At the look Charlie gave him he added hastily, “I was
joking
. Jesus.”

A moment later he said, “The ones you can see enough of to tell, they all got something else in common, babe.”

He then made a completely male gesture that left her in no doubt of his meaning: the missing women whose pictures were more than just head shots were all noticeably full-chested, which was how she put it when she repeated Michael’s observation to Tony and Buzz, and then by consensus added that fact to the things the alleged victims had in common.

“Which makes me think that these killings, if they are indeed
killings and are the work of a serial killer, are sexually motivated,” Tony said, looking at Charlie. “What do you think?”

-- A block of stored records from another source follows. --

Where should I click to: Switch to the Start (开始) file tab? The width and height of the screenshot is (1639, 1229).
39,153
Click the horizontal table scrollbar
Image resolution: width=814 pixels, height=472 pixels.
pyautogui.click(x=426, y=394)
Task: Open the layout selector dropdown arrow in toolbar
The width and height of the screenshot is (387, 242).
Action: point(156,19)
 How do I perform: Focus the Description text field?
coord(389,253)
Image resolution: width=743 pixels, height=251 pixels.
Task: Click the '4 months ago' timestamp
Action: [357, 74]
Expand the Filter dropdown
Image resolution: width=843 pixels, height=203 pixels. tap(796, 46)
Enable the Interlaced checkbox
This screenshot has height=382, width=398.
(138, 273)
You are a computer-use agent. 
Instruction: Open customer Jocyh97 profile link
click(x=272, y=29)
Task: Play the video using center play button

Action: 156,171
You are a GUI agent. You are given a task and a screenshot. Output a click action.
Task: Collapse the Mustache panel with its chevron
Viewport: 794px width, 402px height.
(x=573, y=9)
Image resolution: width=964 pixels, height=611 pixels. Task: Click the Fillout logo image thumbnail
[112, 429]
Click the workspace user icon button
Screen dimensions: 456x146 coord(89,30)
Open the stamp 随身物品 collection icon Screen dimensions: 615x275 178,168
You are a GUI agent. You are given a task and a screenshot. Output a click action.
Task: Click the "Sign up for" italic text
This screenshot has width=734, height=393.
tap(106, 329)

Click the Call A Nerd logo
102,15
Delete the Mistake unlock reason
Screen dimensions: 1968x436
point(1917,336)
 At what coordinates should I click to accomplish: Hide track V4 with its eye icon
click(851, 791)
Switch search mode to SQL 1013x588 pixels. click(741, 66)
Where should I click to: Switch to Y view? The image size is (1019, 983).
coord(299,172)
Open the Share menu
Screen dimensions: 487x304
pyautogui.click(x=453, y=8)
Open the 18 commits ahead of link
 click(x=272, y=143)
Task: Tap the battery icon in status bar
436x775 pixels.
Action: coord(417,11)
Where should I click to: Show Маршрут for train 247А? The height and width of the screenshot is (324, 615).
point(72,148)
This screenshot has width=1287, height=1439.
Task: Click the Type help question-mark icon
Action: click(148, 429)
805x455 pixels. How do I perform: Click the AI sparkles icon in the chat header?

“Lust killers tend to have very specific criteria in mind when choosing a victim.” Charlie looked back at the pictures on the screen thoughtfully. “These women appear to be similar in coloring, age, and certain physical attributes. But his primary motivation may not be sexual, which it is if he is a lust killer. He could be a thrill killer, which describes someone who simply enjoys the experience of killing: it gives him a high. Or he could be a power-seeker killer, who is motivated by the pleasure it gives him to have total power over his victims. There are other types of serial killers, too, but those three seem the most likely from what we know of this case so far.”

“What’s the difference?” Buzz asked impatiently.

“Motivation,” Charlie replied. “Which affects how he selects his victims. A lust killer, for example, might fixate on women with full chests. A thrill killer picks his victims by opportunity and is much less likely to fixate on a particular trait: with him it’s more random, more about having the opportunity to grab someone. He’ll have favored hunting grounds, and I would expect to discover that his victims were taken from a specific handful of locations. A power-seeker killer might target women who’ve offended him for punishment.”

“So how does this help us find him?” Buzz drummed his fingers on the table in frustration. His tension was obvious, and if Charlie had been a more demonstrative person she would have reached out and patted his knee. As it was, she simply did her best to answer his question.

“It helps us find him because it helps us identify places he might look for his next victim,” she said. “If he’s a lust killer, we look for him around locations where he can easily assess women’s bodies, like a swimming pool, for example. If he’s a thrill killer, he’ll tend to go back to sites where he’s had success before, so if we can determine where the victims were taken and stake those places out, sooner or later he’ll come back to them and we’ll have a far better chance of catching him. If he’s a power-seeker killer, then we look at any arguments the victims had in the weeks before they went missing.
All these labels that we put on these predators are simply tools that help us narrow down the search. The theory is, if we successfully apply enough labels, if we narrow down the search enough, we’ll catch him.”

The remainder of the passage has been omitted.